Les chansons de Syd Barrett sur les filles, c’est l’Enfance de l’Art du Tendre. Dans Candy And A Currant Bun, le soleil qui invite à l’amour fait surtout fondre les crèmes glacées. Sur ce titre, le petit barde se montre plaintif (voire geignard), mais aussi autoritaire, jaloux et un tantinet menaçant. Au passage, il réclame du sexe, mais de façon si grossière qu’on sent bien que c’est juste pour la frime et parce que le mot « Fuck » épatera ses potes. Ce qui lui fait surtout envie, si vous voulez mon avis, ce sont des bonbons et un pain aux raisins. Syd a aussi chanté Emily. Emily qui joue, est quand même un peu bête et n’a pas beaucoup de personnalité. Ne dirait-on pas un petit garçon qui regarde une fille de son âge dans une cours de récré et confesse en négatif ce qu’il ressent à ses copains ? Dans Bike, Syd déclare sa flamme à une fille qui « s’accorde bien avec son univers » ; il est prêt à lui offrir tout ou partie de ses précieux trésors, à savoir : une bicyclette avec options de série, une cape déchirée, des bonshommes en pain d’épice ou une souris verte qui courait dans l’herbe. Dans Terrapin, il nous parle d’une autre fille, qui lui fait se dresser les cheveux sur la tête quand il pense à elle. Saisissant l’allusion, on se dit que le petit Syd a quand même bien grandi.

## ENTRÉES
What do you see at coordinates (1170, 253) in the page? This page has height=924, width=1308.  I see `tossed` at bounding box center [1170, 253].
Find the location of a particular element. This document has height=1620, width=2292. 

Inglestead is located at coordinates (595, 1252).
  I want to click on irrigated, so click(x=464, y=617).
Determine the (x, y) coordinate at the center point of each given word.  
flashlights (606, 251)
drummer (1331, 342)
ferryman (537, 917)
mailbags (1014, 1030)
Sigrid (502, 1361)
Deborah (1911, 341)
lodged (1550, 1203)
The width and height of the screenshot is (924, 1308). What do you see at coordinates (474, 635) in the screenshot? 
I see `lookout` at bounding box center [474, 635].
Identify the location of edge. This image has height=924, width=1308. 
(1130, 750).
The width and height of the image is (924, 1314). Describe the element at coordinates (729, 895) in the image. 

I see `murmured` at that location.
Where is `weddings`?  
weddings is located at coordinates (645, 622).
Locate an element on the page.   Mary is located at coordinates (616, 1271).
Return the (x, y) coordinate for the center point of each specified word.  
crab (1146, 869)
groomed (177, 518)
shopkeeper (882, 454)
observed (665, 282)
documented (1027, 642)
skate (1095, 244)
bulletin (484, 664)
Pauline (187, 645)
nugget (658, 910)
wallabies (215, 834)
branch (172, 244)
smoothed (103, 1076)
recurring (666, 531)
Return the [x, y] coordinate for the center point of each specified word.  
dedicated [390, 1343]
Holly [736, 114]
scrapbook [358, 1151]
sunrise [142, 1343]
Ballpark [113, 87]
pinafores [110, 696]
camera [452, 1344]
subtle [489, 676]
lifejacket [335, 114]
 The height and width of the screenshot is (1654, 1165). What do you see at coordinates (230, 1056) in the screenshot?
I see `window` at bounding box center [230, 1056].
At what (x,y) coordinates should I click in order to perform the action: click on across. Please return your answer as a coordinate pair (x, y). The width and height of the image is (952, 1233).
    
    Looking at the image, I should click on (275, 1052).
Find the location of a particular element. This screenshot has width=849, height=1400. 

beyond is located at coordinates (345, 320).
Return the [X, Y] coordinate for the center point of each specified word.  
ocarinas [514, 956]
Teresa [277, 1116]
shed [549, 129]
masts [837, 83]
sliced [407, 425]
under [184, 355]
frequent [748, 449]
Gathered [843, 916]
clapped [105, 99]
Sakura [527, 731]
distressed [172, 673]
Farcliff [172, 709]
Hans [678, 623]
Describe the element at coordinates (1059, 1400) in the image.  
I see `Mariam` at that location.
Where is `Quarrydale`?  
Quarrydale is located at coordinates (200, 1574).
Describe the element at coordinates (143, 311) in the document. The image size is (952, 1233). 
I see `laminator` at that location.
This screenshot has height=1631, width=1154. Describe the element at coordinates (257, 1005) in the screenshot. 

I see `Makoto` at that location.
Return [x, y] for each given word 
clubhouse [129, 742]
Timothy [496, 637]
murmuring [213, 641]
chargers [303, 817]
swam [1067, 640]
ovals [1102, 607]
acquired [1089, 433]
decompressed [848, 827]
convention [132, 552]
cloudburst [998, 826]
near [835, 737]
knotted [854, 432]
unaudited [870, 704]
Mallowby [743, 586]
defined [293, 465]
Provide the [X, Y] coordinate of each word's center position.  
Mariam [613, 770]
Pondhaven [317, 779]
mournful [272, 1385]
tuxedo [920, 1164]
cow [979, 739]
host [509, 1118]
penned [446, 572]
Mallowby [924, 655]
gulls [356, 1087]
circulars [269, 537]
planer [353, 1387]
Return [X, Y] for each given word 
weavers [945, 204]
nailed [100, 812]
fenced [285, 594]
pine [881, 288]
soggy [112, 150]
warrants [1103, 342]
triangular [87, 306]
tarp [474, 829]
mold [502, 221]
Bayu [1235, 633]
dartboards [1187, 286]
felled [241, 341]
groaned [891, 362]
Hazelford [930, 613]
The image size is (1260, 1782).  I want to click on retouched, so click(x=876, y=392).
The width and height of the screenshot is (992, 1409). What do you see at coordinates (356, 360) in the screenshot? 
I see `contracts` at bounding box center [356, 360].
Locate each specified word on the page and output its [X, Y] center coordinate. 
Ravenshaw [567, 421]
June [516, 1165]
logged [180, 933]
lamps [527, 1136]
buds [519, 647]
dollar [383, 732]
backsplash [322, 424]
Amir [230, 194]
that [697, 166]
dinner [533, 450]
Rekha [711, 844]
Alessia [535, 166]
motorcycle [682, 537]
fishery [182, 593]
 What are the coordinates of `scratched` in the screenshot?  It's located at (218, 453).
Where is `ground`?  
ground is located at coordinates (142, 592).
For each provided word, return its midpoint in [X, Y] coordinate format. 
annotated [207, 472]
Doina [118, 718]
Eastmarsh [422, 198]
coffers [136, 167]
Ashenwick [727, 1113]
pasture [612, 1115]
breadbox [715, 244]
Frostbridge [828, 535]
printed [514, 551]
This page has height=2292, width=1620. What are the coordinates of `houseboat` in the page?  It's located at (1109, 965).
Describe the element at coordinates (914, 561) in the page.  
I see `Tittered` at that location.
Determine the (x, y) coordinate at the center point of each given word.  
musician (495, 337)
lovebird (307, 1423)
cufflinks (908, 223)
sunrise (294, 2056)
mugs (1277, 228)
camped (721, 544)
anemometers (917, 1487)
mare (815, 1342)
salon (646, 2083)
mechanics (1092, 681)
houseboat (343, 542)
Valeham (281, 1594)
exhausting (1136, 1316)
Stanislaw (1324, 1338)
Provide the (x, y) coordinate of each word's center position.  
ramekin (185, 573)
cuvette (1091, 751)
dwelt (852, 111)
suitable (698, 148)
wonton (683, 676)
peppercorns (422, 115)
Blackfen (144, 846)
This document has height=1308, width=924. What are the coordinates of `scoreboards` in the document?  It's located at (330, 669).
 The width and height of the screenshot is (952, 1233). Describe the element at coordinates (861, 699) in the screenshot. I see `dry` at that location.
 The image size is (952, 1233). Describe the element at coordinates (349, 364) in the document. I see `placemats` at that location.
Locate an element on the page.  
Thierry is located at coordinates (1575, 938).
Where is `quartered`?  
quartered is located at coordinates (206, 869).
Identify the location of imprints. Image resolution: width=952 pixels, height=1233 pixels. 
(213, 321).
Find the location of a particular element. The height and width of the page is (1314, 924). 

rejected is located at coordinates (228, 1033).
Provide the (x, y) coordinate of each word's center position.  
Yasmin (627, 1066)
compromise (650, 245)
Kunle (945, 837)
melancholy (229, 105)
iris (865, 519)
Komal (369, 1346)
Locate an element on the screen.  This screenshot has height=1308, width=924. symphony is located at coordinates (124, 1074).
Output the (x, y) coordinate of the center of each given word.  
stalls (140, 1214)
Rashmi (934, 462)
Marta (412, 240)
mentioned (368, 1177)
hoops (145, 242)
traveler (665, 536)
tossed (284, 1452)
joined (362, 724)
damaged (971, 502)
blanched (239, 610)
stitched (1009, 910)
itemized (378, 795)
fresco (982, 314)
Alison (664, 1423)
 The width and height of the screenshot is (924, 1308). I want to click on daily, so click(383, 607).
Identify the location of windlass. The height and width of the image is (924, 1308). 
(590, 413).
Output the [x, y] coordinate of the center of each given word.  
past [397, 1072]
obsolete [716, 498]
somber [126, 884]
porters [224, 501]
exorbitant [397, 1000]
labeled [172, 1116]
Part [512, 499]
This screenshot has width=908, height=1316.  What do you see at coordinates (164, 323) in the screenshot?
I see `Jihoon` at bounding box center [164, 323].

## TÂCHES À RÉALISER
#1 Selon l'article sur les chansons de Syd Barrett, qu'est-ce que le soleil fait surtout fondre dans Candy And A Currant Bun ?
#2 Rédigez la suite de l'article sur les chansons de Syd Barrett à partir de sa dernière phrase.
Les enregistrements ne sont d'aucune utilité pour ce travail.

## CORRIGÉ DES EXERCICES
#1 Les crèmes glacées.

#2
Et le mysticisme ? Il y en a bien un chouïa pour marmots dans The Wind In The Willows et Barrett a eu sa petite passade mystique, comme c’était la mode à l’époque. Mais laissons cela à ceux qui voient en lui un artiste « rimbaldien ».

Syd Barrett, toutes périodes confondues, c’est ensuite une écriture musicale à nulle autre pareille

Bon, alors, Syd Barrett a-t-il oui ou non inventé le « Rock Cosmique » ? Je propose que la médaille en chocolat soit plutôt décernée à Roky Erickson, qui a creusé un véritable sillon quand Syd Barrett a écrit une seule et unique chanson de ce prétendu genre, avant de passer rapidement à autre chose. Plutôt que de gloser sur icelle, je préfère soumettre une théorie audacieuse aux généalogistes compulsifs : le « bip-bip-bip » du début d’Astronomy Domine a été pompé par Kraftwerk sur son Radioactivity ; Syd Barrett a-t-il inventé la Synthpop ? Interstellar Overdrive est un truc co-écrit, pas un titre de Syd à proprement parler, mais plutôt un délire collectif. À part son riff d’intro bien trouvé, ce morceau insupportable est à oublier rapidement. Les prises de têtes atmosphériques, c’est pas ma came et celle-là laisse en plus augurer du triste Floyd à venir. Quoi d’autre au rayon « Rock Cosmique » ? Rassurez-moi, vous ne rangez quand même pas Milky Way dans cette catégorie ?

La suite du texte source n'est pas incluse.